Most of the class was truly proficient with such manual labor. Or maybe it was the chance to breathe volatile organic solvents that really got them going. In any case, all the gray paint was scraped away. Lo and behold, there was beautiful butcher block maple under all that greasy grime and paint. A little poly finish and we had some nice benches, but we still had to sit on metal stools that were quite uncomfortable after a while. This would become a real problem later.

The next step was to attach green tunnels down the middle of the benches. This separated four kids into two on each side of the bench. The tunnels were then fitted with power supplies, meters and all kind of things designed for a preprogrammed lesson plan from the manufacturer. I suspected the real purpose for the tunnels was to keep the equipment from being stolen. A real electrician was brought in to connect power to the tunnels, ending the dreams the hoodlums had of “Burning Down The House.”

Having outfitted the shop to his liking using free student labor, the shop teacher then started his lesson plans. Ohm’s law was first on the list. It quickly became obvious this wasn’t going to work. multiplication and division were beyond the math skills of the hoodlums in the class, and I already knew that “Twinkle Twinkle Little Star” power equals I2R, where I is amperage and R is resistance in ohms. Save that thought. We’ll come back to it in a later installment.

While most kids my age were Desperately Seeking Susan or someone like her in a purloined copy of Playboy, I had hit on the Holy Grail. Somehow, my father had wrangled a copy of the Amateur Radio Relay League Handbook and brought it home, maybe by accident. It had lots of articles detailing schematic diagrams and pictures of how to build radio transmitters and receivers. This was way better than naked women. Years later, this culminated in my Amateur Extra Class radio station license. Yep, I had become a certified Nerd with a capital “N” and with the ARRL Handbook, I had a ready supply of future projects.

The Radio Amateur's Handbook, 1959. The Radio Amateur's Handbook, 1959.

My 11th grade project for shop class was to build a device to slew the clock on a telescope. I got the plans from Sky and Telescope magazine. Small telescopes such as those most amateur astronomers use have motors that are sensitive to the frequency of the power source. In our case, 60 Hz from conventional electric power. The trick is to get main axis of the telescope lined up on the star Polaris, and then take an exposure with your camera through the main telescope, letting the clock drive follow the stars. However, in almost all cases of deep-space photography, the exposure is long, and needs some hand guidance to avoid having the stars look like trails of light. This is accomplished by aligning the spotting telescope on a bright star and then backing out the focus until the star almost, but not completely, fills the spotting telescope. Even a slight error in tracking is obvious with this methodology. Then, you press one of two buttons to either speed up the frequency or slow down the frequency as needed.

By now, I was 16, had a driver’s license, and the use of our family’s Jeep.

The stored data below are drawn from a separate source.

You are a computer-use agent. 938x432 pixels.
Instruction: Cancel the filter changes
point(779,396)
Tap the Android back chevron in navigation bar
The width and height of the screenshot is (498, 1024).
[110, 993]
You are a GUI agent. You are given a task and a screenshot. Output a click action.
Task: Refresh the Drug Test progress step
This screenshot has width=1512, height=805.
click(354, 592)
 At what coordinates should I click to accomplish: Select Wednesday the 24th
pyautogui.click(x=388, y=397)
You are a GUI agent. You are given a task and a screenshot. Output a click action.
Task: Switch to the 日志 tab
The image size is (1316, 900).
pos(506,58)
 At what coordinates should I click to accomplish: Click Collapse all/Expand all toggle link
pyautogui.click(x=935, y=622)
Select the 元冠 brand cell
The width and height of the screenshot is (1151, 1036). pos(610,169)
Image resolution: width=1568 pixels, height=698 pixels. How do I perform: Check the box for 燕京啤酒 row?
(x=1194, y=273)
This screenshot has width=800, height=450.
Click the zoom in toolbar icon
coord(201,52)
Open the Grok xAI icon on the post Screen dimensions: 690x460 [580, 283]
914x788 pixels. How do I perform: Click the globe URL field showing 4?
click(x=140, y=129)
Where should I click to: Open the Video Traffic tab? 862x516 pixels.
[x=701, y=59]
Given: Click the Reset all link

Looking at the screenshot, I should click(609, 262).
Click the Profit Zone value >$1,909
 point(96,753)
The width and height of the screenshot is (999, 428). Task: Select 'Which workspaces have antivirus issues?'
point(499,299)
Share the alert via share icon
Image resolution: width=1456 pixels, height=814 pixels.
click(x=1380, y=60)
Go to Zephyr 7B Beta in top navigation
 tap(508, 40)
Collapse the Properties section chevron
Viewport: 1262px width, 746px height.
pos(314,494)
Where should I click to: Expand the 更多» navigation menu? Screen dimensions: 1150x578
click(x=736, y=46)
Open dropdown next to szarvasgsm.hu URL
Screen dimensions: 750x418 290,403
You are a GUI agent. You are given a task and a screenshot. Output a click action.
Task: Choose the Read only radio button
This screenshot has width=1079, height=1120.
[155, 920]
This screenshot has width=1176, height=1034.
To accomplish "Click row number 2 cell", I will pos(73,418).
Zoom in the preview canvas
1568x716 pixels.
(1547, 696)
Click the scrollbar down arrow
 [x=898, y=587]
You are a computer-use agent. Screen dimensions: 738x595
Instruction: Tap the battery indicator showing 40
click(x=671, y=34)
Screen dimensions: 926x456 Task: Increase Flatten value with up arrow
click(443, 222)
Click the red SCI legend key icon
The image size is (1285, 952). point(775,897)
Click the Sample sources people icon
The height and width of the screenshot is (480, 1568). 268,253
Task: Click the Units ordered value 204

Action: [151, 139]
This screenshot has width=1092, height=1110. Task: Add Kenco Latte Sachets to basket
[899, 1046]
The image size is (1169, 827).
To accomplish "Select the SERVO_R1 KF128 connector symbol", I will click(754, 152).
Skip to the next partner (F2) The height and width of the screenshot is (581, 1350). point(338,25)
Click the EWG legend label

It was a “Dangerous” combination. My grandmother had fallen ill and my parents left me Home Alone most weekends. I had a part-time job at the local grocery store bagging groceries, and had a few extra coins in my pocket. I wasn’t really flush with cash, but had enough to get tickets for Steppenwolf, The Kinks and an occasional theater production. Yes, girls were involved.

For my 12th grade shop project, I found the plans and schematic for a stereo preamp in Popular Electronics. Transistors were all the rage and everyone wanted to design DIY projects. I started by etching my own circuit boards, drilling the holes, and then soldering all the discrete logic components to them. Being a nerd, I got the idea it would be cool to mount the circuit boards on the top of an inverted Bud box. The volume and tone controls would be inside the box. Each channel consisted of two 3-inch square circuit boards I mounted on risers so they could be seen in all their glory. This certainly wasn’t the best shielding for electronic noise, but there wasn’t as much of it back then. And, the preamp didn’t sound worse than our family’s Zenith. When my parents were out of town, this became my bass guitar amp, going through the preamp into the line inputs of the Zenith.

I had become interested in theater and became the only member of the stage crew. As it turned out, the shop class teacher became the sponsor of the stage crew. Being the star performer in his class had its special bonus. I received a standing hall pass that enabled me to cut out of boring things like study hall and an occasional class. As the only member of the stage crew, I got to pick the work I wanted to do, and also took responsibility for the lighting.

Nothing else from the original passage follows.